*What is needed*:
Edit the items below by changing "Select" to "Choose", and keep everything else the same.

*Information given*:
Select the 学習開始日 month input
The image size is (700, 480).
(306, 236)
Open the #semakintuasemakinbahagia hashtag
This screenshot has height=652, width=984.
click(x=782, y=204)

*Reply to the exercise*:
Choose the 学習開始日 month input
The image size is (700, 480).
(306, 236)
Open the #semakintuasemakinbahagia hashtag
This screenshot has height=652, width=984.
click(x=782, y=204)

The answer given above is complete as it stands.